Lieve vrienden, verbonden zijn – afgestemd zijn op elkaar – dat is het thema dat ons deze ochtend samenbrengt. Door gezin te zijn, tijd te maken die echte tijd is, leven jullie Christus. Je leeft Hem als je attent bent en de ander in je gezin zoekt als je persoonlijke doel – wederkerig. Je leeft Hem als je elkaar bevraagd en op het spoor houdt van een gezond en evenwichtig leven dat gericht is op het ontdekken en ontwikkelen van je talenten en uiteindelijk van je roeping en plaats in je leven en in gegeven situaties. Je leeft Hem als je met elkaar ’s morgens, ’s avonds, bij het eten een ogenblik de ogen sluit en de handen vouwt en kunt vragen om zegen, om vergeving, kunt danken en ruimte maakt in je gebed voor de noden van anderen. Je leeft Hem als je de agenda van je gezinsleven bepaald wordt door de zeven werken van barmhartigheid, in geestelijk en materieel opzicht. Een goede daad, een offer gebracht voor een ander, een gezamenlijk nagestreefd doel is een krachtig hulpmiddel om bezield verbonden te zijn.
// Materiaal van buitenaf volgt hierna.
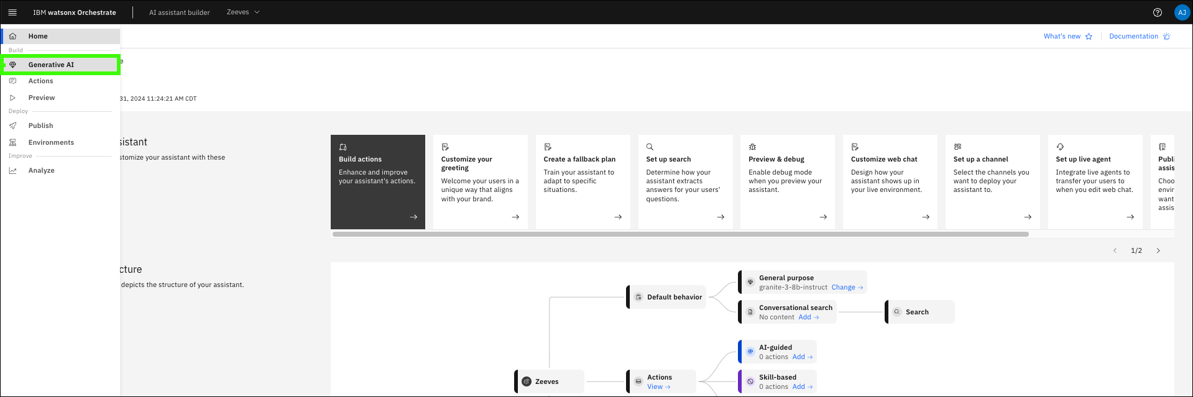1193x397 pixels.
Task: Go to previous page of cards
Action: 1115,250
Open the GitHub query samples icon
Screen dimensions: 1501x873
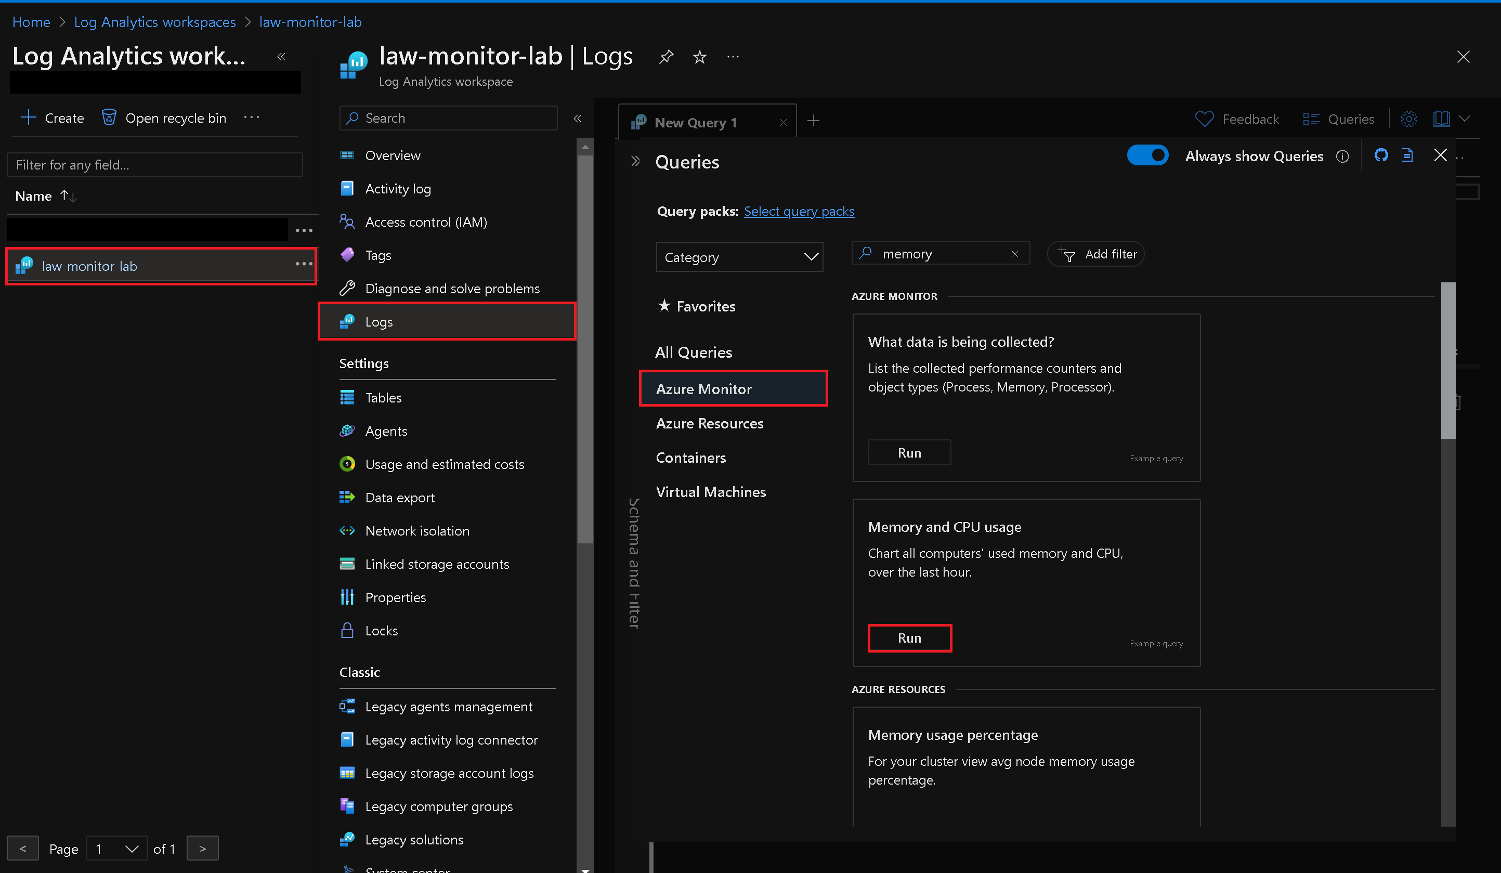click(1381, 155)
Eucharistie als bron van leven
Velen van ons, zo verwacht ik, vinden een bron van kracht en inspiratie in de viering van de eucharistie. De zondagse kerkgang hoort bij ons patroon van leven en geeft ons een deel van onze identiteit – onze verbondenheid heeft niet alleen een horizontale dimensie, ze is gegrond en geworteld in de ervaring van genade. Hoe maak je je geloof tot een ervaring? Meer bijzonder, hoe kan de viering van de Eucharistie je helpen om af te stemmen op elkaar en het sacrament van het huwelijk in het gezin tot zijn volle vrucht en daarmee voor jullie en je kinderen tot zijn volle geluk te laten komen?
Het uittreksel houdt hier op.